Frequently asked questions for SDRs
How many emails should an SDR send per day?
Quality beats quantity every time. An SDR sending 30–50 well-researched, scored emails will consistently outperform one sending 100 generic blasts. High-volume spray-and-pray damages your sender reputation, trains prospects to ignore you, and gives you no usable data on what's working. Start by scoring every email before sending — you'll naturally slow down and get more replies.
What reply rate should SDRs aim for?
A 5–8% reply rate is solid for cold outbound, putting you ahead of most SDR teams. Top performers consistently hit 10–15% by treating every email as a test — iterating on subject lines, opening lines, and CTAs based on what scores well and what converts. If you're below 3%, your emails likely have a structural problem that scoring will surface quickly.
Can I test entire sequences, not just single emails?
Yes. Score each email in your sequence separately to identify where prospects drop off. Most SDR sequences fail at email three or four because the follow-ups are weaker than the opener — scoring each touch reveals this. You can test different subject lines for follow-ups, vary the CTA, and benchmark your bump emails against your initial outreach.
Does ReplyRate work with my existing sales tools?
ReplyRate works alongside any outreach tool — Outreach, Salesloft, Apollo, Lemlist, Instantly, or even plain Gmail. Paste your draft email, score it, refine it based on the feedback, then copy the improved version back into your tool of choice.
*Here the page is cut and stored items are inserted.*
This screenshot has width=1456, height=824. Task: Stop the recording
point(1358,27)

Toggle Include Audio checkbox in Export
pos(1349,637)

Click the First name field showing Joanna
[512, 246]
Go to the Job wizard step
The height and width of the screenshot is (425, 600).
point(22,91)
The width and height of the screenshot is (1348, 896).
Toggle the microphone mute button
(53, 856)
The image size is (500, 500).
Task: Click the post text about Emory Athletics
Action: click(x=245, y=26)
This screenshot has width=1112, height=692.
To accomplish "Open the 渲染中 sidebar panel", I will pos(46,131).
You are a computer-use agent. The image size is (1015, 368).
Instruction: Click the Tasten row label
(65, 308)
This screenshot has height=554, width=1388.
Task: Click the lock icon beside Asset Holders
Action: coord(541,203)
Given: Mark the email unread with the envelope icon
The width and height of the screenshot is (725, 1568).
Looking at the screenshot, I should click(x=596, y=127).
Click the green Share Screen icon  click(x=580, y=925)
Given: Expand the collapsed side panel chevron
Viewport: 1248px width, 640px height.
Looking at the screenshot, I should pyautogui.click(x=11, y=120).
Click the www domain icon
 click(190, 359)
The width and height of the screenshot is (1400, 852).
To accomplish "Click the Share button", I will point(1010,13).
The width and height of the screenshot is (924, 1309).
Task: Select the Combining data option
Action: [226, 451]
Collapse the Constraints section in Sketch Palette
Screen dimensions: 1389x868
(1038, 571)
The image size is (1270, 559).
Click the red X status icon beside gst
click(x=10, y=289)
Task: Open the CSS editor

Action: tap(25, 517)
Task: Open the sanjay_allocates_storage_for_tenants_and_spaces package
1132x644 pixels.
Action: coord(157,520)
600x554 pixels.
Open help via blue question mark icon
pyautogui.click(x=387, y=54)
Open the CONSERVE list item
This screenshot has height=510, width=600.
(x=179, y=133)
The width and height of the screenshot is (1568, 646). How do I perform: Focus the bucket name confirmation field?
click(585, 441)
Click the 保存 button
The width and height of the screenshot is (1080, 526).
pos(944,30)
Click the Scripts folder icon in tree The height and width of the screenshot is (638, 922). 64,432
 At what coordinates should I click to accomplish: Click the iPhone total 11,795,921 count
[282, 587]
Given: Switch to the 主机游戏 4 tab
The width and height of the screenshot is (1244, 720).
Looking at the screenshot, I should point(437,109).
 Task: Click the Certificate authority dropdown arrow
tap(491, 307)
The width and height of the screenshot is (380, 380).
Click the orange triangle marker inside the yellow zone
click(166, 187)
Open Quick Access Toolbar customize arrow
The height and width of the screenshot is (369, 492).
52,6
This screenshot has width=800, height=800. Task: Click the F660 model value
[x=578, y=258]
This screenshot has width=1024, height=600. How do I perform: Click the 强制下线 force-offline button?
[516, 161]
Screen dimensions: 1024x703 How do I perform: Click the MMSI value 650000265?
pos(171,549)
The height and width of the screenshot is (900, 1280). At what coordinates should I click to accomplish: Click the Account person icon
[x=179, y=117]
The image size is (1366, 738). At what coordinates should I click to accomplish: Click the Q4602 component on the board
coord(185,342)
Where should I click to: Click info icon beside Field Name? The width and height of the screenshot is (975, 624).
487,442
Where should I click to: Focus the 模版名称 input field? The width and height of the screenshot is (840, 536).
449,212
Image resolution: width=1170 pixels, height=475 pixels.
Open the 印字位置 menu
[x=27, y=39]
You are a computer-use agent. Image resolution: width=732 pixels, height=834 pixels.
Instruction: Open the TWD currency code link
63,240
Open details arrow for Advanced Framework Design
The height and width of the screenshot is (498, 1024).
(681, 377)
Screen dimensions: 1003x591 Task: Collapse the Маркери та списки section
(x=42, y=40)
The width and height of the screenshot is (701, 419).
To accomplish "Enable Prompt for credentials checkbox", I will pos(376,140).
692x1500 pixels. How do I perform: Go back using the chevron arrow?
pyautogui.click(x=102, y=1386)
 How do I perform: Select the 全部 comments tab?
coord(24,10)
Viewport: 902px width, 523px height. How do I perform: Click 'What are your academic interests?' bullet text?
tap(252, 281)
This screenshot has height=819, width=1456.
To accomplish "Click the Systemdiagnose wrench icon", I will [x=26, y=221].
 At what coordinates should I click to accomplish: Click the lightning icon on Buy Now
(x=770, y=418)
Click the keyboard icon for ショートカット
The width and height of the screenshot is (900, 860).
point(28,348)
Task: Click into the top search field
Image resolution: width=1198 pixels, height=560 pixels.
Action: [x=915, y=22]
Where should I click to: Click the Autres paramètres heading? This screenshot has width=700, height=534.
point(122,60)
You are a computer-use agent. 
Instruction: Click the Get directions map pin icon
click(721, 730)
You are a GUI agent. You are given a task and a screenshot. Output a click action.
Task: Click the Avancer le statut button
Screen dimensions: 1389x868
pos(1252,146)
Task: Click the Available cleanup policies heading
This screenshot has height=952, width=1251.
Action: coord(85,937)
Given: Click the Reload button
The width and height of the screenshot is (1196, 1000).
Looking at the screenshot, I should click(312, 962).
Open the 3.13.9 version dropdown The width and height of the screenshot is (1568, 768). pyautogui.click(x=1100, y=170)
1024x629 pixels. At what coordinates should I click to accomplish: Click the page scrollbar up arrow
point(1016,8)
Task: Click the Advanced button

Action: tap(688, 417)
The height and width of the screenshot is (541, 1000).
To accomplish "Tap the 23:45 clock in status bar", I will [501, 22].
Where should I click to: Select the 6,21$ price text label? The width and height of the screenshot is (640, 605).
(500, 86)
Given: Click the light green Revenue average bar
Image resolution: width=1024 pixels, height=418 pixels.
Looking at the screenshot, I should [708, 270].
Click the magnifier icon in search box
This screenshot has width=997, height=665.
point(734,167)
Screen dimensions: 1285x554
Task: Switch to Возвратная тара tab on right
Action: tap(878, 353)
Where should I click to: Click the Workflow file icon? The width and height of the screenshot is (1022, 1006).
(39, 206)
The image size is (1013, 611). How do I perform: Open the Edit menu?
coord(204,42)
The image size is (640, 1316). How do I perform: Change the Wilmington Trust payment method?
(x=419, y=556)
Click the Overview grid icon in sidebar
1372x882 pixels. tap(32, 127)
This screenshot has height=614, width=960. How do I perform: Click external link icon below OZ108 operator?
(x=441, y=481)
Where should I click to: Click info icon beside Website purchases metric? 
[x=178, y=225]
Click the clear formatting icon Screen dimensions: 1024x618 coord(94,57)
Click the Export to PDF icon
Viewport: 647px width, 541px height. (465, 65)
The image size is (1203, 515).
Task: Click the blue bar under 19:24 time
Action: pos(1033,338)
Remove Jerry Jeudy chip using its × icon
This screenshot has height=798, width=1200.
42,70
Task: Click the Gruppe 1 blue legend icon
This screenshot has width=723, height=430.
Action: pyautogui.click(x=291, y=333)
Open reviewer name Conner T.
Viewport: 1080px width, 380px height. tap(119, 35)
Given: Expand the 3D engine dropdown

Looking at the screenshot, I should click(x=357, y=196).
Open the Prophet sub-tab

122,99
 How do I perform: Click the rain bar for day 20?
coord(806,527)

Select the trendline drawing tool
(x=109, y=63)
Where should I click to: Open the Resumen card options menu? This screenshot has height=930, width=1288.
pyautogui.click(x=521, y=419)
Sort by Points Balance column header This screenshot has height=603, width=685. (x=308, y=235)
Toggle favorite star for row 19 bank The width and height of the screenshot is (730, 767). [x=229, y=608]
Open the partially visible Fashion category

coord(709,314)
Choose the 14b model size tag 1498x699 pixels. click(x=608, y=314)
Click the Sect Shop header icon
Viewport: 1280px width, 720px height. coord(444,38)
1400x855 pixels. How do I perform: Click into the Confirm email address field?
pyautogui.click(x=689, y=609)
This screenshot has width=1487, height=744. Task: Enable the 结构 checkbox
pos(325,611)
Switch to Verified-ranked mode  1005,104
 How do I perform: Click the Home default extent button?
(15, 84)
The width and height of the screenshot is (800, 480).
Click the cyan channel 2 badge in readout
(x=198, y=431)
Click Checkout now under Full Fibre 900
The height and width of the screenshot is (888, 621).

There's nothing to install and no integration required.
How quickly can I see improvement in reply rates?
Most SDRs see measurable improvement within 1–2 weeks of scoring every email before sending. The feedback loop is fast because you're testing on real sends, not simulations. SDRs who score consistently for a full month typically see reply rates increase by 2–4 percentage points — a meaningful lift when you're sending at volume.